On the one hand it has been entertaining to be a professional spectator to events such as these, but as a taxpayer it is always sad to see our resources wasted. That said, I was briefly able to participate as both a tax saver and waster last year. Tempted by the ‘eat out to help out’ campaign – and thinking that a detailed VAT analysis of the eventual invoice might be interesting from a professional point of view – I went to a well-known local fish restaurant.

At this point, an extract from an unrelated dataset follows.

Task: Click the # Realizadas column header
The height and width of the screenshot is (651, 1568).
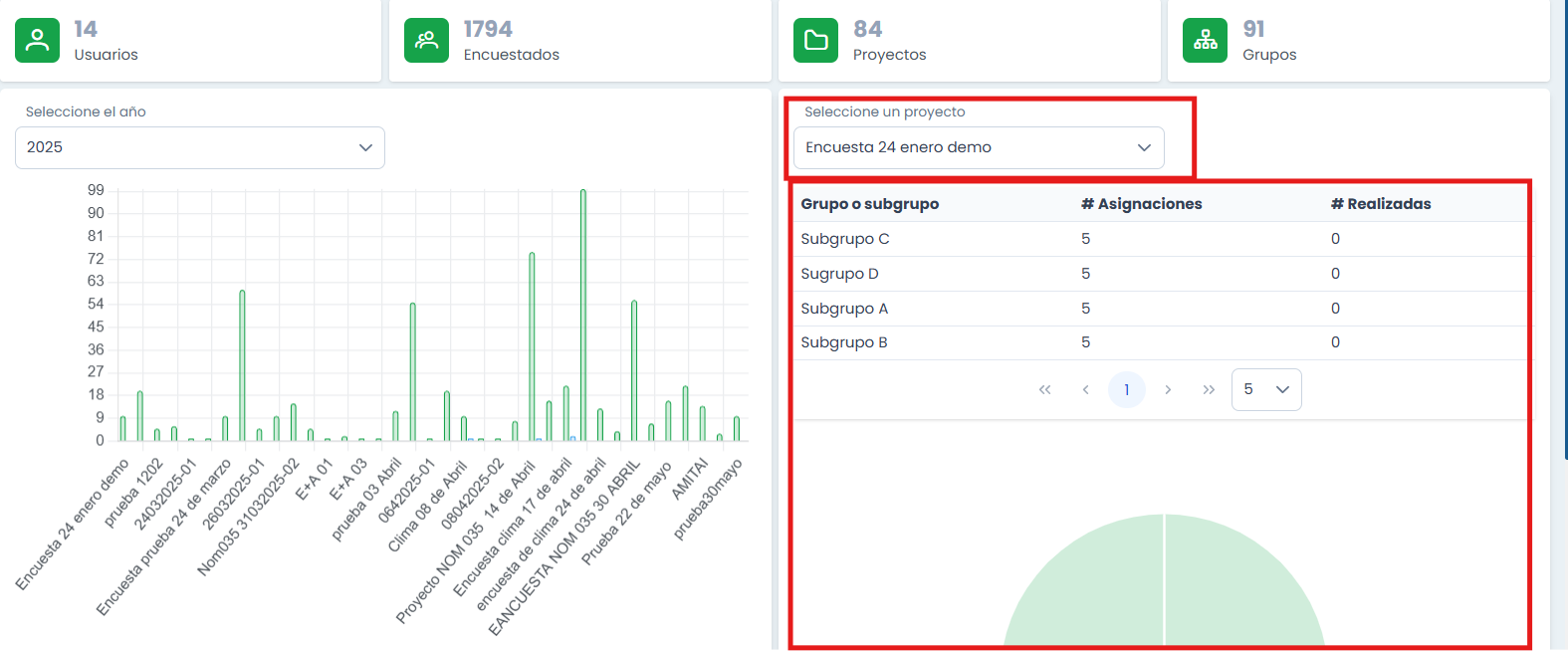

The food was excellent, but unfortunately a fish bone became lodged at the back of my throat. Following unsuccessful and somewhat embarrassing efforts to cough this up in the gents, a journey to hospital accident and emergency was required. After a substantial wait – perhaps unsurprisingly, there were more urgent cases than mine – I was x-rayed and taken (in a wheelchair – walking was risky in my condition it seems) to see a doctor. After about another hour and various unsuccessful attempts which are probably best not reported in too much detail, another frenzied coughing fit eventually produced the offending article.

Quite how much this all cost the NHS I do not like to think. Let’s hope the benefit to the economy was at least as much.

The fast lane

Following Mike’s retirement as editor in 2015, I was fortunate to be promoted to editor and I would not want to underplay what a great privilege that was and I hope that we have kept the magazine well stocked with thoughtful and informative articles that have helped those providing tax advice – especially the ‘high street practitioners’ who are our core readership. We live in a fast-changing world, now more than ever. While many of us may have spent much of the past year looking at the same unchanging four walls of a home that has morphed into an office, the outside world has changed in ways that would have seemed unimaginable 12 months or so ago.

For those of us in publishing, networking with the great and good of the tax world has always been an enjoyable part of our roles even if this did involve late nights. I am sure we have missed discussing the latest tax developments, problems and cases with all and sundry.

Quite when those much missed networking events – and the Taxation Awards will resume is anyone’s guess – although I hope there is light on the horizon. More importantly from a professional point of view, I write as the 2021 spring Budget is expected – coincidentally, my last day as editor. This Budget is likely to be the most anticipated for many years as we wait to hear the chancellor’s proposals on how the nation’s finances will be rebalanced after the impact of the pandemic.

Whatever happens I expect continuing debate on simplicity and fairness. I imagine that this has been going on since the concept was first invented. It did occur to me that tax is too important to be left to politicians and I was idly wondering whether a tax commission should give some thought as to the ideal balance of tax between income and capital, earnings and expenditure, gifts and inheritances. I realise that a changing economic world will require changes in the scope and level of taxation, but on the other hand it is well known that businesses in particular as well as individuals, appreciate some certainty and consistency to enable them to plan their affairs. A start would be a restriction on substantive changes without full consultation, but I suspect that differing opinions of left and right make this a forlorn hope. I shall therefore continue to abide by my tax mantra: ‘Between nine and five, if at all possible, I shall not use the words “fair” and “logical”.’

Parked up

This year I expect to watch the Budget proceedings more as an interested personal observer rather than on a professional basis, but wish all our readers the very best in their tax work and deliberations. It has been hard work, but great fun.

As a final aside, I have been reading Neil Young’s book Waging Heavy Peace recently and this contains much on his love of classic cars and I might now have time to listen to those good old LPs. I can conclude in no better way than to finish with the title of one of his records as my parting wish for Taxation: ‘Long may you run’.